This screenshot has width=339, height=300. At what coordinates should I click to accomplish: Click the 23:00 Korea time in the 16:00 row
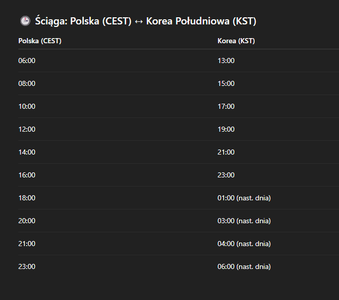[x=226, y=175]
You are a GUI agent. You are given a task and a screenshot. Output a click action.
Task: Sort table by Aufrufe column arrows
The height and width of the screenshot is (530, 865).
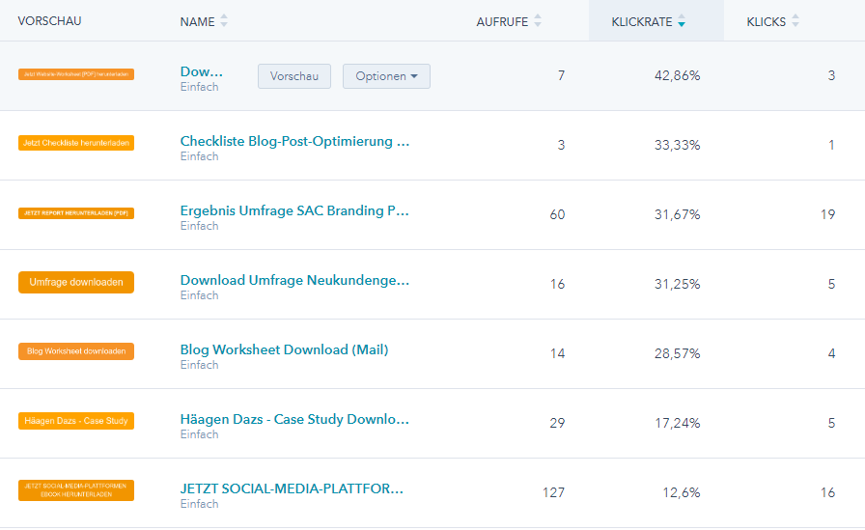[538, 21]
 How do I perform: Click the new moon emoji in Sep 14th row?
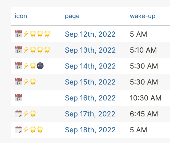click(40, 66)
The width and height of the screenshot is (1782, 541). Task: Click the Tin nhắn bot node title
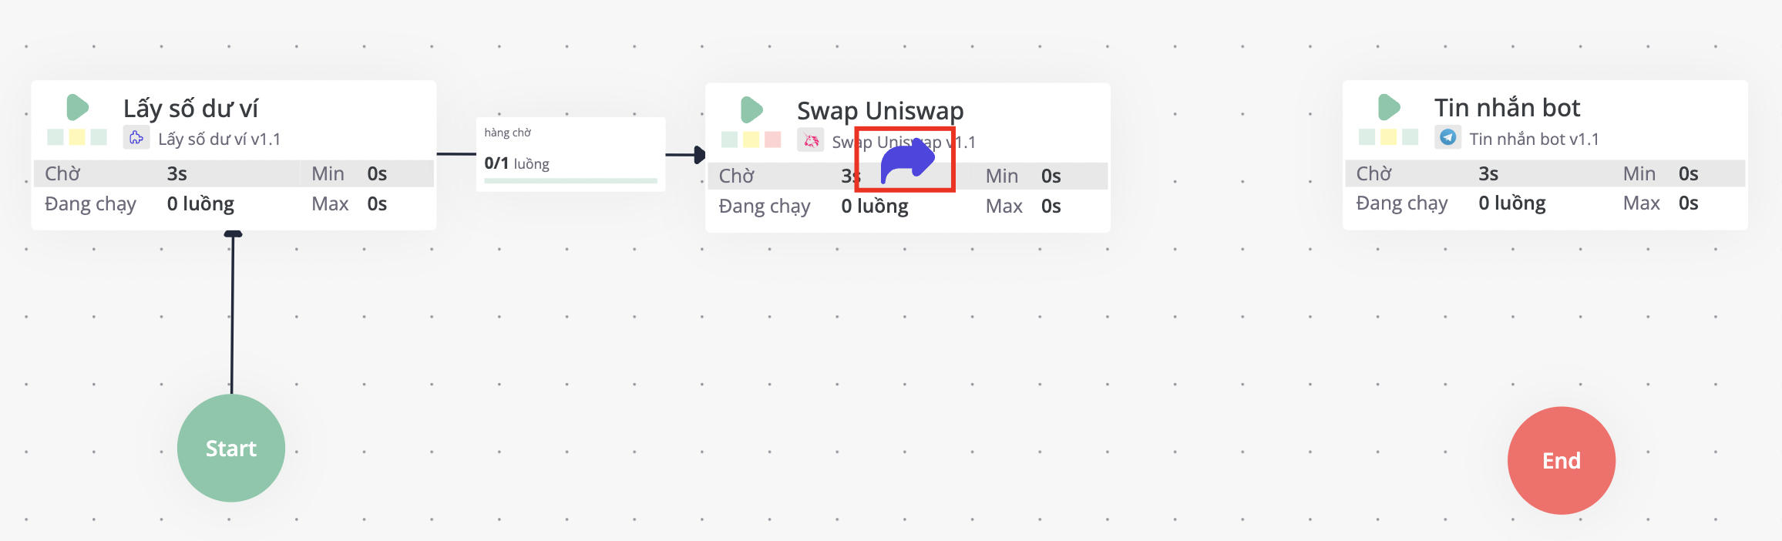pos(1507,107)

Instructions for the task
Return each record exactly as given, excluding any image.

Solution for this task
This screenshot has width=339, height=300. At what coordinates should I click to accomplish: Click the 23:00 Korea time in the 16:00 row
[x=226, y=175]
You are a GUI agent. You are given a task and a screenshot. Output a click action.
Task: Sort table by Aufrufe column arrows
The height and width of the screenshot is (530, 865).
[538, 21]
 How do I perform: Click the new moon emoji in Sep 14th row?
click(40, 66)
The width and height of the screenshot is (1782, 541). Task: Click the Tin nhắn bot node title
pos(1507,107)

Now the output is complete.